> _Aim_: Print the entries below verbatim, from their first line through the line containing "click(28, 23)", inclusive.

─── Records for this exercise ───

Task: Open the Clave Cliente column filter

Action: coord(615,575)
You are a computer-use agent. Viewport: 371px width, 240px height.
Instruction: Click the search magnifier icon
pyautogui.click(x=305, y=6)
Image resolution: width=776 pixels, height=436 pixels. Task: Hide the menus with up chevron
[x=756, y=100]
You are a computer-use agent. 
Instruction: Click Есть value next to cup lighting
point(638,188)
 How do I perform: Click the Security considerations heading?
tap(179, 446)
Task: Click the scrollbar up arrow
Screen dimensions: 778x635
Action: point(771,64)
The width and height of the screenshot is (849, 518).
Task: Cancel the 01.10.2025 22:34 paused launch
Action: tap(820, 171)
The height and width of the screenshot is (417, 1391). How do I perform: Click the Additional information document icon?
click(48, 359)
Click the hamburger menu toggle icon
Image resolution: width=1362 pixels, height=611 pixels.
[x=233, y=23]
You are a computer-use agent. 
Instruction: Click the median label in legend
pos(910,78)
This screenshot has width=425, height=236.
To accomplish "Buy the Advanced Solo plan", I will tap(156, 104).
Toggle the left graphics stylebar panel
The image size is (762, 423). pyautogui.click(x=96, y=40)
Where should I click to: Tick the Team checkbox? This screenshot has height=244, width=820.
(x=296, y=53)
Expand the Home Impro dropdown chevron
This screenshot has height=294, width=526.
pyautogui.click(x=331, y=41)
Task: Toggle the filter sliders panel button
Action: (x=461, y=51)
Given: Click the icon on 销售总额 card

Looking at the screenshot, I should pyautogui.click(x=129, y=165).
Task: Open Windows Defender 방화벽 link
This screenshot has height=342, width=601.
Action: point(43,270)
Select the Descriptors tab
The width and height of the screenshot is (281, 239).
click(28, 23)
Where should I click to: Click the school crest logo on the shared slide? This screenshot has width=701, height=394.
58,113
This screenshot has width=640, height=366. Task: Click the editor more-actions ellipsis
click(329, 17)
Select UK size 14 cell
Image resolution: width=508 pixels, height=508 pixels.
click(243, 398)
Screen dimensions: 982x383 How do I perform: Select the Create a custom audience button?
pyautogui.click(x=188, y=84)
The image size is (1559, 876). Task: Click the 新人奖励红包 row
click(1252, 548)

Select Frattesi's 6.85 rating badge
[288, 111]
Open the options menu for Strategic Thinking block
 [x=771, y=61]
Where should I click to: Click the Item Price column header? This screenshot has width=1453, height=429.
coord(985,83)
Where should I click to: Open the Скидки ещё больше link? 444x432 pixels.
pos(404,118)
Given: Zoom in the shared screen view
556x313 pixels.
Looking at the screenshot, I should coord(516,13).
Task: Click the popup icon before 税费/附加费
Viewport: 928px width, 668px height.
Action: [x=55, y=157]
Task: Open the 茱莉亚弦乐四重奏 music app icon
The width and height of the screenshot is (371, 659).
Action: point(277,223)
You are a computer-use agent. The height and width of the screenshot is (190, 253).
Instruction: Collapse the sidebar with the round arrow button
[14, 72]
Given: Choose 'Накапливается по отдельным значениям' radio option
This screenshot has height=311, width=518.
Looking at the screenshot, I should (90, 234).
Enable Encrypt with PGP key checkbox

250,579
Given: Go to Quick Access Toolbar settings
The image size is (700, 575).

───

> _Full answer_:
Task: Open the Clave Cliente column filter

Action: coord(615,575)
You are a computer-use agent. Viewport: 371px width, 240px height.
Instruction: Click the search magnifier icon
pyautogui.click(x=305, y=6)
Image resolution: width=776 pixels, height=436 pixels. Task: Hide the menus with up chevron
[x=756, y=100]
You are a computer-use agent. 
Instruction: Click Есть value next to cup lighting
point(638,188)
 How do I perform: Click the Security considerations heading?
tap(179, 446)
Task: Click the scrollbar up arrow
Screen dimensions: 778x635
Action: point(771,64)
The width and height of the screenshot is (849, 518).
Task: Cancel the 01.10.2025 22:34 paused launch
Action: tap(820, 171)
The height and width of the screenshot is (417, 1391). How do I perform: Click the Additional information document icon?
click(48, 359)
Click the hamburger menu toggle icon
Image resolution: width=1362 pixels, height=611 pixels.
[x=233, y=23]
You are a computer-use agent. 
Instruction: Click the median label in legend
pos(910,78)
This screenshot has width=425, height=236.
To accomplish "Buy the Advanced Solo plan", I will tap(156, 104).
Toggle the left graphics stylebar panel
The image size is (762, 423). pyautogui.click(x=96, y=40)
Where should I click to: Tick the Team checkbox? This screenshot has height=244, width=820.
(x=296, y=53)
Expand the Home Impro dropdown chevron
This screenshot has height=294, width=526.
pyautogui.click(x=331, y=41)
Task: Toggle the filter sliders panel button
Action: (x=461, y=51)
Given: Click the icon on 销售总额 card

Looking at the screenshot, I should pyautogui.click(x=129, y=165).
Task: Open Windows Defender 방화벽 link
This screenshot has height=342, width=601.
Action: point(43,270)
Select the Descriptors tab
The width and height of the screenshot is (281, 239).
click(28, 23)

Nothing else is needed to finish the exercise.